Supposing two treatments, A and B, need to be compared that have not been compared through a clinical trial. In the absence of such information, those treatments have been compared with each other via a third treatment, C (i.e., A to C and B to C) using indirect treatment comparison approaches. Recent developments are challenging this status quo. The increased availability of regulatory-grade RWD helps. We can also now avoid some of the biases that used to plague the use of observational data.
This summer Cytel is pioneering two “Head-to-Head Comparisons using Real World Data” studies, one in oncology one in cardiovascular disease. You can follow the conduct of these investigations through a new Cytel webinar series, which includes Professor Miguel Hernan of Harvard University’s TH Chan School of Public Health. Watch the recording of the first webinar in this series by clicking the button.
Continue to read an interview with Professor Hernan.
Cytel: Following your theoretical and applied work on causal inference issues, you have spent the last few years advocating for the increased use of term ‘causal’ instead of ‘association’ when interpreting the results of studies using real world data. Why have you decided to pursue this ‘crusade?’
Miguel Hernan: It does feel like a crusade sometimes. A serious problem in the medical literature is that the actual research question is often left unspecified. For example, a journal may publish a paper whose stated goal is to estimate “the association between aspirin and stroke” from observational data, but a quick look at the paper shows that editors and authors were actually interested in “the causal effect of aspirin on stroke”. Why not say so? Because there is a misconception that all you can obtain from observational data is associations not causal effects.
The misconception is that all you can obtain from any data, including randomized trial data, are misconceptions. We are just more willing to interpret some associations as causal effects than others, but the bottom line is that our scientific aim in both randomized trials and observational studies is to estimate the causal effect.
We estimate the association because that is all we can estimate from data, but the association is the means not the aim.
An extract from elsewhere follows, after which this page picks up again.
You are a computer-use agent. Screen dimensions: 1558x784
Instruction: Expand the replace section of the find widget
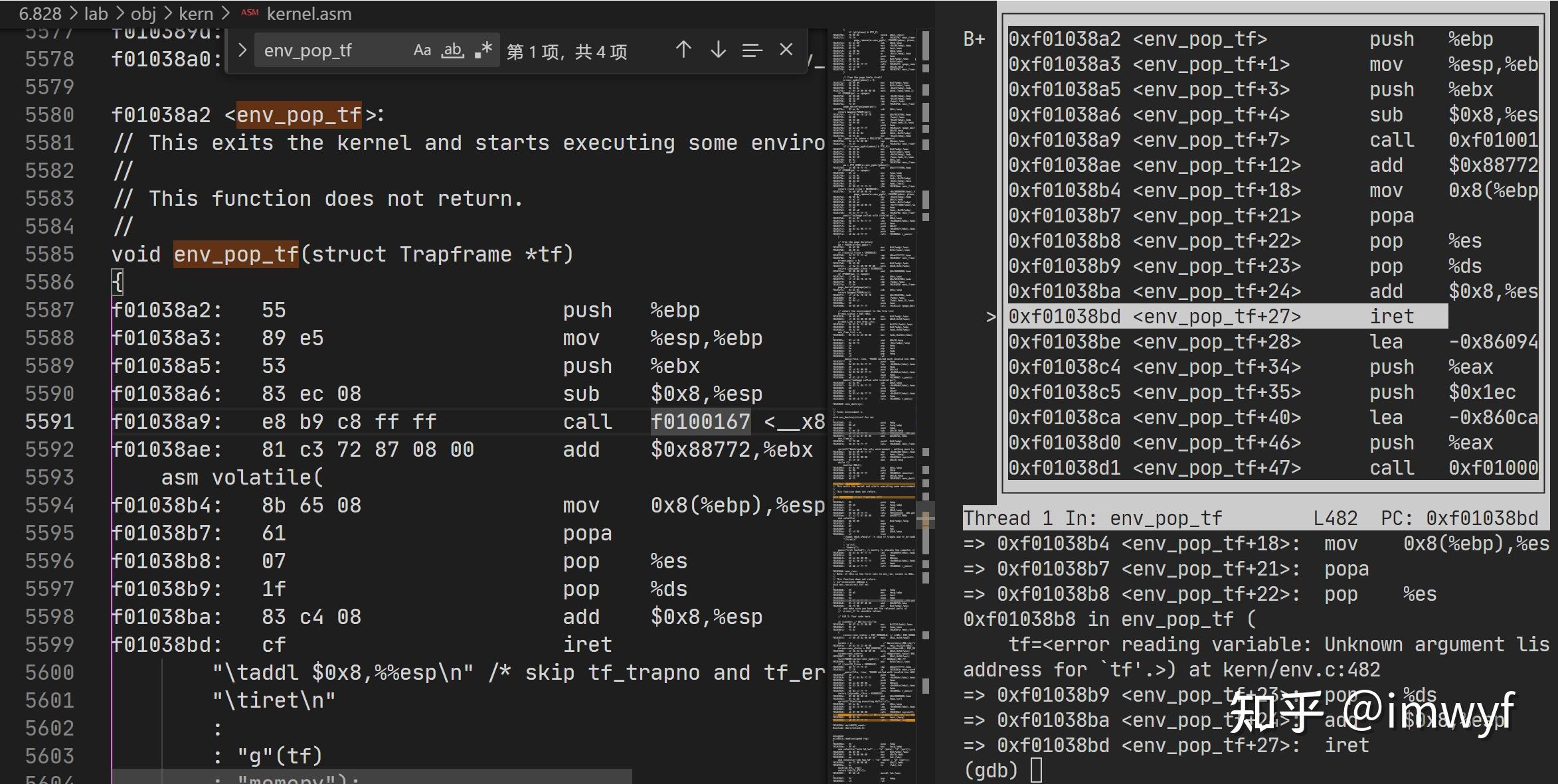pyautogui.click(x=243, y=50)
So, going back to your question, if we conflate the means (association) and the aims (causal effect), everything becomes confused. For example, if we were truly interested in the association between aspirin and stroke, we would not adjust for confounders in observational studies. We adjust for confounders because we are trying to emulate the process of randomization, that is, because we are truly interested in the causal effect. The medical literature is full of examples in which observational studies yielded implausible results because the reluctance to be explicit about the causal goals led to the application of the wrong analysis methods. Many medical papers seem to be shooting at a causal target without ever telling us what the target is and, as a result, readers cannot determine whether the authors hit the target or even used a correct methodology for that particular target.
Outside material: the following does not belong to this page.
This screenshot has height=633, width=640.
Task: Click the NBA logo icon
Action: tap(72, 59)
Cytel: As you think of the drug development process and evidence generation required to support development of new drugs, what are the type of questions or problems that head to head comparisons using real world data can be helpful for? What is the advantage vs other applicable methods?
Hernan: Often decision makers need to make a decision now, but evidence from a relevant randomized trial is not available (and perhaps never will be). What are we supposed to say to clinicians, patients, regulators, payers, and others who need to decide whether to give treatment A or B? That they cannot decide because a randomized trial of A vs. B doesn’t exist?
The fact is that decision makers will make a decision between A and B, regardless of the quality of the available evidence. A sound use of real world data will allow us to provide information, however tentative it may be, that will improve the quality of their decision making. This is especially true for decisions involving head-to-head comparisons for which no randomized trial is available. We can use the observational data to try to emulate the target trial that would answer the question of interest. The alternative is relying on our gut feeling.
Cytel: What is the benefit of the approach from the perspective of a researcher who is trying to convince a regulator or a payer of the value of their approach, and relatedly why should lifesciences companies be looking at this type of research when considering their evidence generation plans?
Hernan: Unfortunately, that approach may not be feasible or practical (sometimes it may not be even ethical).
But, even if it were possible to run a randomized trial, it is impossible to do period between the start of the design of the randomized trial and the publication of its findings is long, typically measured in years. Now suppose the therapy is already in use. Why not use real world data to provide a provisional evaluation of the therapy until the randomized trial is completed?
When the evaluation is done correctly we have an opportunity to improve decision making during the years in which no other data are available. Again, are there any other data-based alternatives?
Cytel: Will the greater availability of real world data making the head to head comparisons more valuable or robust from a conclusions perspective?
Hernan: We all agree that, other things being equal, a randomized trial would be preferable to an observational analysis of real world data. The problem is that other things are usually not equal. Even when randomized trial data are available, many important questions remain to be answered. We can then use observational data to emulate a target trial that expands the eligibility criteria of the existing randomized trials. The target trial may also have a longer follow-up and therefore more clinically relevant outcomes, or a richer set of comparisons.
In fact, if randomized trials are available, their results can be used as for benchmarks for the target trial emulation. This approach beings the best of both worlds and allows us to maximize the value of the real world data.